Do You Think Elections Represent the Will of the People Represented? Let's Take a Vote!
Happy Thailand Election Day! And Also USA Mother's Day!
The outside of Baan Mark Prok school this morning, where my husband voted in the Thailand elections.
“I consider it completely unimportant who in the party will vote, or how; but what is extraordinarily important is this—who will count the votes, and how.”
Josef Stalin
“Democracy is the worst form of government – except for all the others that have been tried.”
Winston Churchill
It’s that time of year again. As billions of people celebrate this ritual worldwide, I figured I’d take a moment to explain to outsiders and insiders both how Thailand elections works. These are only my personal observations:
1. Elections in Thailand are held on a Sunday. What Sunday is debatable, as I have seen it held on many different Sundays regarding the month and the day of the month. I presume that no tradition exactly like the USA’s “First Tuesday following on the first Monday in November” thing exists here, probably because Thailand, with its many coups and suspension of elections, doesn’t have a firm tradition to piggyback on there.
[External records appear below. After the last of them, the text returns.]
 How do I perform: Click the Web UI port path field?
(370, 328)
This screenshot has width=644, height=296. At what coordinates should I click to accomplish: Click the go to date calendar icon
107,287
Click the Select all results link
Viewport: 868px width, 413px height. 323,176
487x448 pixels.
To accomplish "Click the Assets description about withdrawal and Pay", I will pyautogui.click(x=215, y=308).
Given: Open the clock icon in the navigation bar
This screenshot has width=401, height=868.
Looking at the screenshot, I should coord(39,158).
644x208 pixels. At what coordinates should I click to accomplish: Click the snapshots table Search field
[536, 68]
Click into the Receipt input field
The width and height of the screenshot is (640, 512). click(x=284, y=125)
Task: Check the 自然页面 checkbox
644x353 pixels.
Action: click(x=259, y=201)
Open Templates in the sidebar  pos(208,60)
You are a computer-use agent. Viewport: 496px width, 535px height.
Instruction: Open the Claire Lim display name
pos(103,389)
2. Alcohol sales are suspended for 24 hours around election day, from 6:00 PM the Saturday night before to 6:00 PM (presumably after polls close) on the voting day Sunday evening. They apparently want their voting citizens in a clear and sober frme of mind. I’ve been swamped with low priority earnings edits all weekend and didn’t even know about the election. Last night on Saturday at 7:30 PM or so I went into 7 Eleven planning to buy three beers for me and my husband. No dice! So how heavily is this enforced? I walked to a local shop nearby, where the woman behind the counter both recognized me and realized that I was farang (i.e. white foreignor), meaning that I couldn’t vote the next day anyways. She discretely packaged my purchase of two Chang pint beers in a black plastic bag as a white man, also presumably turned away from 7 Eleven, waited behind me in line, this time with two Singha pints.
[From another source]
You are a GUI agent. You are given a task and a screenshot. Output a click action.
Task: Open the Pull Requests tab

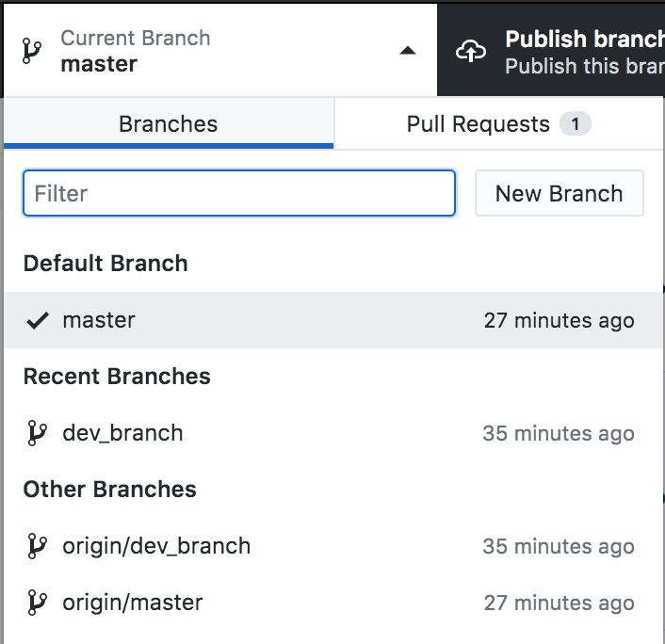(478, 124)
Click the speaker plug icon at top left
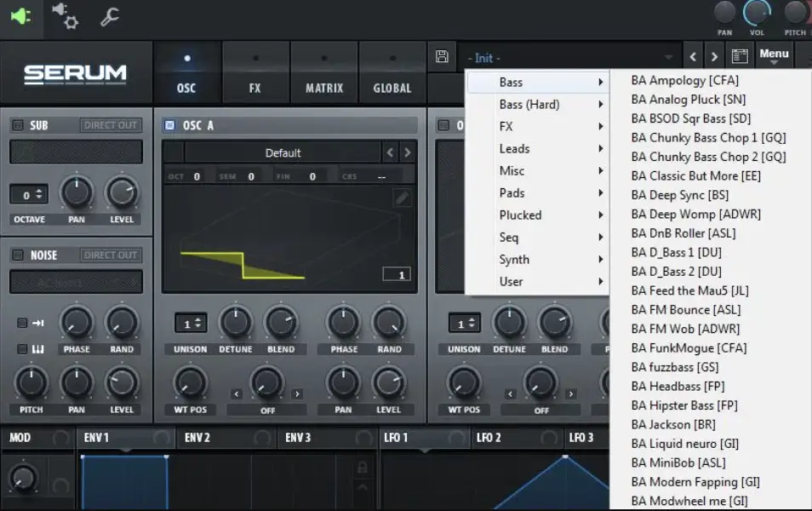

3. You definitely need to be a Thai citizen and show your valid ID card to vote here. This morning our brother in law took our motorbike for the approximately 32nd time we wanted it for something. No worries though as the son of our landlady showed up in his truck to take me and my (Thai) husband to the voting station. It was held at the local school, Baan Mark Prok, which my younger daughter attended for a short time.
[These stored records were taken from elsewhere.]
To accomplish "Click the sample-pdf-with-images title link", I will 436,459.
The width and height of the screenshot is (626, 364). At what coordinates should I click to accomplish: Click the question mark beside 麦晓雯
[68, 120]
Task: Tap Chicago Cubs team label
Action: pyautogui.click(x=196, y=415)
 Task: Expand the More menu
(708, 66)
4. I was regarded oddly as usual, but I wasn’t voting, rather my husband was. Some military guarded the voting area and I have been told that I cannot take pictures inside, even of simple things like the main Phuket governor’s candidate board which had many posts all over the island. This is fair enough. I suppose I could accidentally take a picture that reveals somebody’s identity and vote somehow.
5. There were absolutely no Diebold voting machines or electronic voting machines of any kind whatsoever at this station. Instead my husband went through a multiple point check showing his ID card. The first station he went to they said he needed to go next door for his subdistrict, then there was a multiple check in procedure involving first a military guy, then several Muslim women. There were two different main things being voted on the first of which was who would be the governor of Phuket province. There were 11 candidates on the board, 9 men and 2 women based on the pictures. There were also multiple separate initiatives each posted in Thai language solely. Not knowing what the initiatives were for, I probably would have automatically voted “No” on all of them. Perhaps some were wonderful and they had good ideas to increase freedom and prosperity. My experience is 90% of them would have done the exact opposite, if America is what I go by. I guess I have to use the USA as it is my only personal experience of voting.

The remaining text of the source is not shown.